HYDERABAD, Sept 24: A seminar on ‘bonded labour — possibilities of new struggle’ was held here at the press club on Saturday to mark the seventh death anniversary of Shakeel Ahmed Pathan, the first coordinator of the Human Rights Commission of Pakistan’s special task force for Sindh.
Speakers at the seminar called upon the government, judiciary and police to put an end to forced labour and said that two million farmers working in the private jails of landlords should be released.
They said that the feudal system in the country was directly linked with the tribal system. Stressing on the need to implement the Bonded Labour System (Abolition) Act, the speakers said that all the concerned departments should be directed to comply with the act.
They said that district vigilance committees should be activated for rehabilitation of liberated peasants.
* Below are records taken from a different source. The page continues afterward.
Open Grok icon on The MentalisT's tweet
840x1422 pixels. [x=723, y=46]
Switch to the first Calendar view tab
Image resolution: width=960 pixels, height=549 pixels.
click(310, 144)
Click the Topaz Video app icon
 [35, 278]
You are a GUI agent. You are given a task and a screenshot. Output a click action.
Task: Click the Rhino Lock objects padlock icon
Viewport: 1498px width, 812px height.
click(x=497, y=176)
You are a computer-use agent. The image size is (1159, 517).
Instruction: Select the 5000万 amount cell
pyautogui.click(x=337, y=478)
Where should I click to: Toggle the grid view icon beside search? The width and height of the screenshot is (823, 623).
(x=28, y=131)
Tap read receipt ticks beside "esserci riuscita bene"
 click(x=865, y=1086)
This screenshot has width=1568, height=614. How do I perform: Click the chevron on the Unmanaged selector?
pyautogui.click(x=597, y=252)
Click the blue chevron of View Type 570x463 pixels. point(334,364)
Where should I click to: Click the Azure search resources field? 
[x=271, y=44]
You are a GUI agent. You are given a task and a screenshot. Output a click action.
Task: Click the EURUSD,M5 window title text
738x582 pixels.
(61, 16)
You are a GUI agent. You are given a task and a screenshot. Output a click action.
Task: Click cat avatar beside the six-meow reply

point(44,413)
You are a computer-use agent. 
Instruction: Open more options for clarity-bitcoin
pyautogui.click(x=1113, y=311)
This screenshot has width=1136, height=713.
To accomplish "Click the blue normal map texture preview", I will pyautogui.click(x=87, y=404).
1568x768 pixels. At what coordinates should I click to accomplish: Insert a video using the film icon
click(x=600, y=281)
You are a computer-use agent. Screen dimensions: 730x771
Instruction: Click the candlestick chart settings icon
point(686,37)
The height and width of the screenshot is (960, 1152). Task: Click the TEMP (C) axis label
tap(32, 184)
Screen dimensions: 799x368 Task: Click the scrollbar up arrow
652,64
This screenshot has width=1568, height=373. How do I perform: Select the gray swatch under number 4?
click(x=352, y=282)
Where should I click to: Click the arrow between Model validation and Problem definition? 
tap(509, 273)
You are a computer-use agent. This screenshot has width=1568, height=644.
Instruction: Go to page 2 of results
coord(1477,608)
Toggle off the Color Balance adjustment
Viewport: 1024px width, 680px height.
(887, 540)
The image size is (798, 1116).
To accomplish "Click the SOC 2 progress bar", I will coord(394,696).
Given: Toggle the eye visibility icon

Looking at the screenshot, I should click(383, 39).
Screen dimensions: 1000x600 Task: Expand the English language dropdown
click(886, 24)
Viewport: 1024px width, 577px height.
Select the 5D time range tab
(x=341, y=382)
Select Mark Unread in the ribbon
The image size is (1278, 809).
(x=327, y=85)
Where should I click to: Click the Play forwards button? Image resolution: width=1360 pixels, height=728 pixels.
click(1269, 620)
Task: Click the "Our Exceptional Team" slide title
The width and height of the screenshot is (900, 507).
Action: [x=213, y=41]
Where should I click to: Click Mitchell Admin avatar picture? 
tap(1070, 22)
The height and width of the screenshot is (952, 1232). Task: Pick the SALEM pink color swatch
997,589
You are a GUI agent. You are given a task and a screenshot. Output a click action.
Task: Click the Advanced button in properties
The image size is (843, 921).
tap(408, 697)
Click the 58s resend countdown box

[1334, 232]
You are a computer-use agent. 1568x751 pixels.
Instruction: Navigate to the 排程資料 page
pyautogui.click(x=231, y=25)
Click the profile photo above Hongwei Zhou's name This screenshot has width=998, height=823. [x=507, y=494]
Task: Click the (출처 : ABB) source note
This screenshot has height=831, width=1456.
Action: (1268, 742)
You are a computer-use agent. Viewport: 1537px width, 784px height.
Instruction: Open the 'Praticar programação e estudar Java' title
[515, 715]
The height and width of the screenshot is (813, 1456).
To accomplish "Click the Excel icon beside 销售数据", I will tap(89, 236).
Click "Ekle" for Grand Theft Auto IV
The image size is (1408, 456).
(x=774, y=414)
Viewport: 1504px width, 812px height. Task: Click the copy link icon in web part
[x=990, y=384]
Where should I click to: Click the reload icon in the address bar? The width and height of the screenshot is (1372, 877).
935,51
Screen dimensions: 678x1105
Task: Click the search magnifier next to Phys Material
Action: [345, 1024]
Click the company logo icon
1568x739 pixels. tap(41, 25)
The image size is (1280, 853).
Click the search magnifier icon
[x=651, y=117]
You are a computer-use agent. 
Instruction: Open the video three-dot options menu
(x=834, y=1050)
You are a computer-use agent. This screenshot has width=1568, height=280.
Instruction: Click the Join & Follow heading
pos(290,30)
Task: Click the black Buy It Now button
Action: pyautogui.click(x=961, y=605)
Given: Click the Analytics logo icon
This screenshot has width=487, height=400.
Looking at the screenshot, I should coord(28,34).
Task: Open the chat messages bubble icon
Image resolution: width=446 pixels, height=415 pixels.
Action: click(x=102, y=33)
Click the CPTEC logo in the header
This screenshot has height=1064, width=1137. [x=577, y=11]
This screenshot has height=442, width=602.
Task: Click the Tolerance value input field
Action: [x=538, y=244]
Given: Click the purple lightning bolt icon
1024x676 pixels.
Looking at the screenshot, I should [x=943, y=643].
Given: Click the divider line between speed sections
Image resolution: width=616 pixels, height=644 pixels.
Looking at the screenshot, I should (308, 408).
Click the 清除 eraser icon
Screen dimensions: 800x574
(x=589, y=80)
Presiding over the session MNA Professor Khalid Wahab paid rich tribute to the late Shakeel Pathan.
He said that Shakeel was the first who had protested over forced labour.
The PPP leaders, Jam Saqi and Aftab Khanzada, and the PML-N provincial leader, Afzal Gujjar, also supported the HRPC’s struggle against the bonded labour.
They said it was not easy to save people from this curse and some serious efforts were needed for it.
Jam Saqi urged the federal and the provincial governments to take measures to stop forced labour so that the doors of international markets would not close on Pakistan.
Aftab Khanzada pointed out that the entire population of the country was subjected to forced labour and there existed only two classes in the country.
The National Labour Federation member, Rana Mehmood Ali Khan, regretted that people did not enjoy political or economic freedom in the country.
He urged the political and the labour organisations to unite on a single platform to launch their struggle.
He said that Pakistan was the only country where feudalism existed and offered his services for drafting a law covering peasants and bonded labours.
Advocate M. Parkash, Ramzan Memon, Zafar Rajput, Perveen Soomro, Master Laljee, Nasreen Shakeel Pathan, the chairperson of the HRCP task force in Sindh, also spoke on the occasion.
The seminar adopted resolutions, demanding police and other agencies to protect liberated farmers and their families who were subjected to harassment after their release.
A resolution was also passed to release the family members of Mannu Bheel who were kidnapped by the landlord of Sanghar in 1998 near Mirpurkhas. Mannu Bheel had been staging token hunger strikes for the past two years.
Another resolution called for distribution of lands among the peasants so that they could live a peaceful life.